**Your objective**
Across the listing, the lines that include "will" must be tallied and reported as a bare number.

**** Recorded information ****

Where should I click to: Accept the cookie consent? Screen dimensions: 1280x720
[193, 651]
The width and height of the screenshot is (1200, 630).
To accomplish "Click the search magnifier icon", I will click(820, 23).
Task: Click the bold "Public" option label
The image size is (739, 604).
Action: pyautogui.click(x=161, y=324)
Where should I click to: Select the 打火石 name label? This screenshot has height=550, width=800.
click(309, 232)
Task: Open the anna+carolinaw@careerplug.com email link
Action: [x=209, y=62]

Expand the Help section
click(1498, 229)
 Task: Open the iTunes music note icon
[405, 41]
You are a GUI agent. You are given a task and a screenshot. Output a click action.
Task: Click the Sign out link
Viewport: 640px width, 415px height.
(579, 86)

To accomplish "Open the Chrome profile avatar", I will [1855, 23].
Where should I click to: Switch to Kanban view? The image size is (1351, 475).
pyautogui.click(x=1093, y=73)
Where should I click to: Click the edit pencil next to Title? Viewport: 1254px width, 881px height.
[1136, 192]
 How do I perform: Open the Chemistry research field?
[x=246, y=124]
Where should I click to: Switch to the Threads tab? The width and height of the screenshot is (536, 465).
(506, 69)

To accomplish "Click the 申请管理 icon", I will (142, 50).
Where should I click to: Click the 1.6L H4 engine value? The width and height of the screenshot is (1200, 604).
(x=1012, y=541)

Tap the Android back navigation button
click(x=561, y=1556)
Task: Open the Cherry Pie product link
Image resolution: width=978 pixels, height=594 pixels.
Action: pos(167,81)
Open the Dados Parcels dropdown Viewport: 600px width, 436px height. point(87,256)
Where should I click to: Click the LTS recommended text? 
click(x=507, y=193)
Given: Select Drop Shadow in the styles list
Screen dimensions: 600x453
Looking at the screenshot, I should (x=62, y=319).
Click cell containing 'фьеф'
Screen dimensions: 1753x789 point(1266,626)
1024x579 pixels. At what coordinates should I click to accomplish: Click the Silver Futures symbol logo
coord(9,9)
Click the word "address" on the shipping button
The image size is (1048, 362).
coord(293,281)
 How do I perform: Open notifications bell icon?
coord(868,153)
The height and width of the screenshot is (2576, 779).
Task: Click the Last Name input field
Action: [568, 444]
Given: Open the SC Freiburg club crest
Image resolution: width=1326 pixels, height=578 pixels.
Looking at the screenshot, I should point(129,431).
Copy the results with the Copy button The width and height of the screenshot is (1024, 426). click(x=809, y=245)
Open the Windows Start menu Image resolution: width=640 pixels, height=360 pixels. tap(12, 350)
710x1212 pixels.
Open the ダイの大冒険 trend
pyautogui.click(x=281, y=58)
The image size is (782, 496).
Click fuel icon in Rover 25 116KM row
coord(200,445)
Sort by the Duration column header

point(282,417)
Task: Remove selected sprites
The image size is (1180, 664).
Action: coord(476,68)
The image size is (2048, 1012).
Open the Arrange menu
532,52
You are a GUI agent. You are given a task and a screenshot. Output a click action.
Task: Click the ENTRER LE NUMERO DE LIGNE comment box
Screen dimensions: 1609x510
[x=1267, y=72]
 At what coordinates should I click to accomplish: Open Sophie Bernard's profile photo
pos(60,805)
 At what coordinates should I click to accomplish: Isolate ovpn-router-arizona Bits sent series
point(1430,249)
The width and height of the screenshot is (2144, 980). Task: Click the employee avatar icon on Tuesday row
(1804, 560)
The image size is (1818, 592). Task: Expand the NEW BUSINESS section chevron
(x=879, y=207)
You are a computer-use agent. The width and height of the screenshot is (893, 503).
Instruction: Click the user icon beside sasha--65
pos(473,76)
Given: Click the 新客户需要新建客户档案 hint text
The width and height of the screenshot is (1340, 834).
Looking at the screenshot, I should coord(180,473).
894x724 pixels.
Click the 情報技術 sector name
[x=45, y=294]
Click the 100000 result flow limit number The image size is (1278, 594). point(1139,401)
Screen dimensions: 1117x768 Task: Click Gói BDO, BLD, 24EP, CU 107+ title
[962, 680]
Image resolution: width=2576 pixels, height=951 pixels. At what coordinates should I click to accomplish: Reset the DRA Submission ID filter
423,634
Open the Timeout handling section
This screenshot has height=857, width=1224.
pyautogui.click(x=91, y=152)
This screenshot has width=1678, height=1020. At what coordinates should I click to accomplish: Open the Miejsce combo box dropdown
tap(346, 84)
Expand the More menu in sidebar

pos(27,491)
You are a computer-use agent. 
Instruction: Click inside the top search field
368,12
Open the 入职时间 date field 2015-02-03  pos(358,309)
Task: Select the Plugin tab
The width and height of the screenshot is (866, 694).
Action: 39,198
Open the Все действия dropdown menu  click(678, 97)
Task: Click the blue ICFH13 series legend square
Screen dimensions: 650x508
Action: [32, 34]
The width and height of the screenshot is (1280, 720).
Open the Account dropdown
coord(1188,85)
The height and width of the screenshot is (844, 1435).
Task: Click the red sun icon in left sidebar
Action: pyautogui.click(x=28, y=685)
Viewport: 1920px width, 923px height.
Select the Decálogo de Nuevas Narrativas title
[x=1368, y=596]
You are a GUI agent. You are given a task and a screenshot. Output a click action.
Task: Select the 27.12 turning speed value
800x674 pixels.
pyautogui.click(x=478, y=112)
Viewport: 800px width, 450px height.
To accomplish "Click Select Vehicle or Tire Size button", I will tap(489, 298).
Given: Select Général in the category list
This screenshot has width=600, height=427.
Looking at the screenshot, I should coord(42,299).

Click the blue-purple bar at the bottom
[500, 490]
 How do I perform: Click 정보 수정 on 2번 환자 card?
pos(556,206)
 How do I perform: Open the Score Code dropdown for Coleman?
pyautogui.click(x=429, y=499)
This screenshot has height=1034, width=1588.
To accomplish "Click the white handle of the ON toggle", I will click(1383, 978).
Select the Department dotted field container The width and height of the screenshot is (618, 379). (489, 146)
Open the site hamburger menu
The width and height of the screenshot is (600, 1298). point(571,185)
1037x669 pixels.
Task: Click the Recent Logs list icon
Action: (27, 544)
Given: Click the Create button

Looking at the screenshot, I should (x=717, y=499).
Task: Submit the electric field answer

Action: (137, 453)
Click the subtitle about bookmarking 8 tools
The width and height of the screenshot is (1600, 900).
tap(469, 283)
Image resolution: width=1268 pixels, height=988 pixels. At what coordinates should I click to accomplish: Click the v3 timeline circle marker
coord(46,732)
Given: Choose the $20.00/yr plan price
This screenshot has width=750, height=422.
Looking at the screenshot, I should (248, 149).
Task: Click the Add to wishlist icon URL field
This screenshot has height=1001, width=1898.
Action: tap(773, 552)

****

**Result of the task**
5